In Verses 32-34 we read: "And Bela the son of Beor reigned in Edom, and the name of his city was Dinhabah. And Bela died, and Jobab the son of Zerah of Bozrah reigned in his stead..."
Jobab was none other than the Godly King Job, the son of Zerah of Bozrah, who was the son of Reuel who was the son of Esau and Bashemath, who was the daughter of Ishmael (Gen. 36:3).
Consequently Reuel, this second son of Esau, was the grandson of both Isaac and Ishmael, and a nephew to Jacob.
Reuel's grandson, Job, was therefore the great-great grandson of Isaac and Ishmael, the great- great-nephew of Jacob and a contemporary of Joseph.
Beor was the son of Laban, born during Jacob's twenty-one year stay in Haran. Prior to Jacob's arrival in Haran, Laban had two legitimate daughters, Leah and Rachel, and two daughters by his concubine. These were Zilpah and Bilhah who, born in bondage, were given to Leah and Rachel as handmaidens.
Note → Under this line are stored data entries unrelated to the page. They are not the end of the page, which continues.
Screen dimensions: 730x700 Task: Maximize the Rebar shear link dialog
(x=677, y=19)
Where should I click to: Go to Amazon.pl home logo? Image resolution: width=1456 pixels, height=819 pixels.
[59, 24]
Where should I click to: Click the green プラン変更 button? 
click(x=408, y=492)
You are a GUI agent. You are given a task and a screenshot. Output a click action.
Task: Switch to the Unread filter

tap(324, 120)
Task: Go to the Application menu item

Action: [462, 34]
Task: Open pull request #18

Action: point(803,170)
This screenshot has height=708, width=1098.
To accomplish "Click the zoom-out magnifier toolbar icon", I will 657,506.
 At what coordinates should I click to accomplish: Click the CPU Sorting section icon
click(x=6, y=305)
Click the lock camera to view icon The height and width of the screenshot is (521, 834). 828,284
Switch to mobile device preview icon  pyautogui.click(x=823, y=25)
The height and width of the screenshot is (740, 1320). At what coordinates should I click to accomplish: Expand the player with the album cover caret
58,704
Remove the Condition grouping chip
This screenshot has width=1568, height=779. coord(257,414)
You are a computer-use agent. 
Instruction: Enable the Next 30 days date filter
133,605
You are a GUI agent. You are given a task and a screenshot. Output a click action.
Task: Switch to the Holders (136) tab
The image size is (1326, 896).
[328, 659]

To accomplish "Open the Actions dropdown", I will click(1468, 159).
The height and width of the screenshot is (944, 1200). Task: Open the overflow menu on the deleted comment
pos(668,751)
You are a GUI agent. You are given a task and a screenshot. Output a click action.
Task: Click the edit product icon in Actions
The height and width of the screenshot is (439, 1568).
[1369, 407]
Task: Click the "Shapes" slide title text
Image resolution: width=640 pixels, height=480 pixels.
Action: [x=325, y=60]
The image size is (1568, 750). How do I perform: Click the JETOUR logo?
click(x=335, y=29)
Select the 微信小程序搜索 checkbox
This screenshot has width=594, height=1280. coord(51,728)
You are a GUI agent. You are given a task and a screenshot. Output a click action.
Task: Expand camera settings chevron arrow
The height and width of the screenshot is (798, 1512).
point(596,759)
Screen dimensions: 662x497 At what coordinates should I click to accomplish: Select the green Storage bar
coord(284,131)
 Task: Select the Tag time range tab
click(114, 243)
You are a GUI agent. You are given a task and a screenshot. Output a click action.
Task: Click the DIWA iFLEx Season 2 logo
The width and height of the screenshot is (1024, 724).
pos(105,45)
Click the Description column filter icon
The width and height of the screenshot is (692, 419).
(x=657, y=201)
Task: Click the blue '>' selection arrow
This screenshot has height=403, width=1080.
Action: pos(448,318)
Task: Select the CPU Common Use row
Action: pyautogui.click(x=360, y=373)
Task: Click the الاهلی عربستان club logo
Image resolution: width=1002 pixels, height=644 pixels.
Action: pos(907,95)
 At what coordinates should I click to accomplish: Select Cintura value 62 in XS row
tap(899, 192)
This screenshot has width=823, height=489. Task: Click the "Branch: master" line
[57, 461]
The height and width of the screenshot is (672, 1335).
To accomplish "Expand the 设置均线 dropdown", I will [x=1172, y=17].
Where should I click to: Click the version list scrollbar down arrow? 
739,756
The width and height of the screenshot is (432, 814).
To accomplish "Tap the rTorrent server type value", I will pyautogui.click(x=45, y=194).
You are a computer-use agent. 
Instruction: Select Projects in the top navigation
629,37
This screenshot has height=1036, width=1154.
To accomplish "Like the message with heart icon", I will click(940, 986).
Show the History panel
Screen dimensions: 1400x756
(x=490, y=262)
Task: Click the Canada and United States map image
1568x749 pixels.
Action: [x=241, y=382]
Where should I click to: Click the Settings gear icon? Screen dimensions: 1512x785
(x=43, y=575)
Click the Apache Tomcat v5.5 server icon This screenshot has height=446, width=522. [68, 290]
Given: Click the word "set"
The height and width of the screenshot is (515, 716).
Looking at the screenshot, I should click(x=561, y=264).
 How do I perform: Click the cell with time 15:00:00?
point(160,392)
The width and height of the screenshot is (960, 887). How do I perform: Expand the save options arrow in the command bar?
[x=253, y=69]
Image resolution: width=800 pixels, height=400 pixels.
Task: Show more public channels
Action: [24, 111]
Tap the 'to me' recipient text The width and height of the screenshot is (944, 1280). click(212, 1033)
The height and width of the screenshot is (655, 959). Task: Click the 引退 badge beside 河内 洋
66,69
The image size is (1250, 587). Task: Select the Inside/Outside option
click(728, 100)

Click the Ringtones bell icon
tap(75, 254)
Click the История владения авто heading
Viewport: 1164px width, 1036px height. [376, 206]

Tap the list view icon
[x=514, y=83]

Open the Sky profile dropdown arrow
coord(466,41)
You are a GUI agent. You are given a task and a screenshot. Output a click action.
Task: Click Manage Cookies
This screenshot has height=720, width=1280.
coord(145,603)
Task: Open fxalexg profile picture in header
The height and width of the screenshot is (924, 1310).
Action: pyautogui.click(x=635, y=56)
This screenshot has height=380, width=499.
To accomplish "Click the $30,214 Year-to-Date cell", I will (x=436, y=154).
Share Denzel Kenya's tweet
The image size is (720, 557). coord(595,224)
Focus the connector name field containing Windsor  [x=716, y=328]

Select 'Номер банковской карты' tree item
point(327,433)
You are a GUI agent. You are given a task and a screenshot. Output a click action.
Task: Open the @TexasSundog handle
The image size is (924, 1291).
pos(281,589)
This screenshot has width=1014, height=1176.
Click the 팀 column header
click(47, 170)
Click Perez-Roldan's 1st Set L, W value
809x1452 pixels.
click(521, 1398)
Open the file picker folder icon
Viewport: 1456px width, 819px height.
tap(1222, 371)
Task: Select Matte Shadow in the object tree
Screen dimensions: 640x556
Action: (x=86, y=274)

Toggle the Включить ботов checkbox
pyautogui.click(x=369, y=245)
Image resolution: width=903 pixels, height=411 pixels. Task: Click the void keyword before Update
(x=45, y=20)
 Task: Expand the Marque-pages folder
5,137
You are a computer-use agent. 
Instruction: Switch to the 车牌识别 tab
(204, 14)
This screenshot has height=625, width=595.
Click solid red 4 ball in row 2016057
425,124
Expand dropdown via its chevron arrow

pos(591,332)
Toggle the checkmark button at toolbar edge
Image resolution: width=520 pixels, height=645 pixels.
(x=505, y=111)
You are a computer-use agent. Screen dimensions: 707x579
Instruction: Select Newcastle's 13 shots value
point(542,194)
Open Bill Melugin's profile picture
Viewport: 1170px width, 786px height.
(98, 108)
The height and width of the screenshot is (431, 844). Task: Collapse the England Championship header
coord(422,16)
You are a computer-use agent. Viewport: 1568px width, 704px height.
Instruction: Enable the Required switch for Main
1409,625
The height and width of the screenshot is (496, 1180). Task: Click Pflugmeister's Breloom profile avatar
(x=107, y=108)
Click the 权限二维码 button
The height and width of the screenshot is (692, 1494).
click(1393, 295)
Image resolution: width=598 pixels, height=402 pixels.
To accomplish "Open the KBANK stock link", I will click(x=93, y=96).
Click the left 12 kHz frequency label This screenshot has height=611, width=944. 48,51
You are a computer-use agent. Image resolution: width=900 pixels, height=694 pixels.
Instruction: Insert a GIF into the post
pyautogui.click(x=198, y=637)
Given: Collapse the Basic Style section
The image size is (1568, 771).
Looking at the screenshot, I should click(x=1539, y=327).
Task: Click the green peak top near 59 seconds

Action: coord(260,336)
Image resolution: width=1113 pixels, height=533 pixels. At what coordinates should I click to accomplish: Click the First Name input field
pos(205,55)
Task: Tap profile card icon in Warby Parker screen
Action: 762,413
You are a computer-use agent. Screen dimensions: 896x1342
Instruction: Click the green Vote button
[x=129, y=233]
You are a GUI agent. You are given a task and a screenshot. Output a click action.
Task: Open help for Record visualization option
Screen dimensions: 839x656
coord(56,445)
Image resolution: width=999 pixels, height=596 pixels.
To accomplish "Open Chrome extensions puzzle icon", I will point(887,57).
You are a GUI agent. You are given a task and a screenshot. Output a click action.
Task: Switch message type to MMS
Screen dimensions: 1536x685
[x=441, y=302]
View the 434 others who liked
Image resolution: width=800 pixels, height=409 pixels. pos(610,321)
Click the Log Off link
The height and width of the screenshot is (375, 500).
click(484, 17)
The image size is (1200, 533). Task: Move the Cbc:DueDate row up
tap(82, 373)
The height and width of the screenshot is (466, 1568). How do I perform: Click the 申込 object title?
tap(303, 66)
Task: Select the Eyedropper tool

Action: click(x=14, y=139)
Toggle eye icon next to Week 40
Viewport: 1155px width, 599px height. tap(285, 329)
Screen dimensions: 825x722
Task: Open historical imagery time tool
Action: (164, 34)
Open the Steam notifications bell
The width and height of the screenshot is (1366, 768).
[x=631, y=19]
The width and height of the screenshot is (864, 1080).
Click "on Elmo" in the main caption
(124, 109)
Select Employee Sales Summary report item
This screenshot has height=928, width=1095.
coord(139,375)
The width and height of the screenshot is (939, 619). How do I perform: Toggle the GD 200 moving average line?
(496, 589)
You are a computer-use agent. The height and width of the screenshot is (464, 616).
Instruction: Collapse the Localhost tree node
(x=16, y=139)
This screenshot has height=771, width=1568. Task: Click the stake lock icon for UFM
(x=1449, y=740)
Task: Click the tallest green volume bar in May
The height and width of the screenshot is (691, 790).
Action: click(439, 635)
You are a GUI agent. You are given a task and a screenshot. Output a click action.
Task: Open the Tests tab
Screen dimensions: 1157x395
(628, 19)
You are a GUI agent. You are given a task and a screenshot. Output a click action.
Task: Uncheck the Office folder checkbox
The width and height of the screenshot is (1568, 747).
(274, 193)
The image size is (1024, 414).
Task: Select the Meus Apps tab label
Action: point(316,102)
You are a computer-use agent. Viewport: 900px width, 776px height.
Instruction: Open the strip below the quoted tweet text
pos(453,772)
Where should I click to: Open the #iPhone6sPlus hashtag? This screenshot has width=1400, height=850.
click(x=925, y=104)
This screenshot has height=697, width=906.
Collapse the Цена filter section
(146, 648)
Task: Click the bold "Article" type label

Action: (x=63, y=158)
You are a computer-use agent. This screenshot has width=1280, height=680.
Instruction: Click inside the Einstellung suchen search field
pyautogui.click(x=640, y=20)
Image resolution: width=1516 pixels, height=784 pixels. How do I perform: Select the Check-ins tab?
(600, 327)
As the competition for Jacob's affection grew between Leah and Rachel, their handmaidens were offered to Jacob as concubines, to become surrogate mothers, and in time these handmaidens would each bear Jacob two sons.
God was greatly blessing Jacob, the Covenant maker, and in time the blessings of Jacob overflowed into the household of Laban and sons were born to him in the early years of Jacob's visit. Beor was one of those sons. In later years there was an integration of the sons of Laban and the descendants of Esau when the sons of Laban sojourned to Edom. This may have been early on, soon after Jacob left Haran, or after Laban passed away. In any event, their kingdoms and dukedoms merged with Esau's kingdoms and dukedoms in the Mt. Seir kingdom of Edom.
We can confirm this in the Book of Job where the young speaker, Elihu, the Buzite, addresses Job in Chapters 32-37.
Buz was the second son of Milcah and Nahor (the brother of Abraham). He had a son named Barachel who had a son named Elihu who was first cousin to the children of Jacob and Esau. He was a third cousin to Job.
A little tidbit you may not be aware of is the fact that Milcah and Sarai were full sisters - but only half sisters to Nahor and Abram. The sisters had the same father as their husbands but they had different mothers.
Stay with me now...
These genealogical references give us insight into the wanderings of men - good men and bad men - who settled and shaped this world from so many generations ago we would have no clue as to where the trouble began were it not for the history provided for us in God's Word. Of course one has to dig to find the roots of yesteryear, hidden as they are in thousands of names and dozens of generations, but I for one delight in bringing them into the light again and exposing them as real people with real faces and real destinies who lived real lives, producing real offspring, and who had a real impact on our world today.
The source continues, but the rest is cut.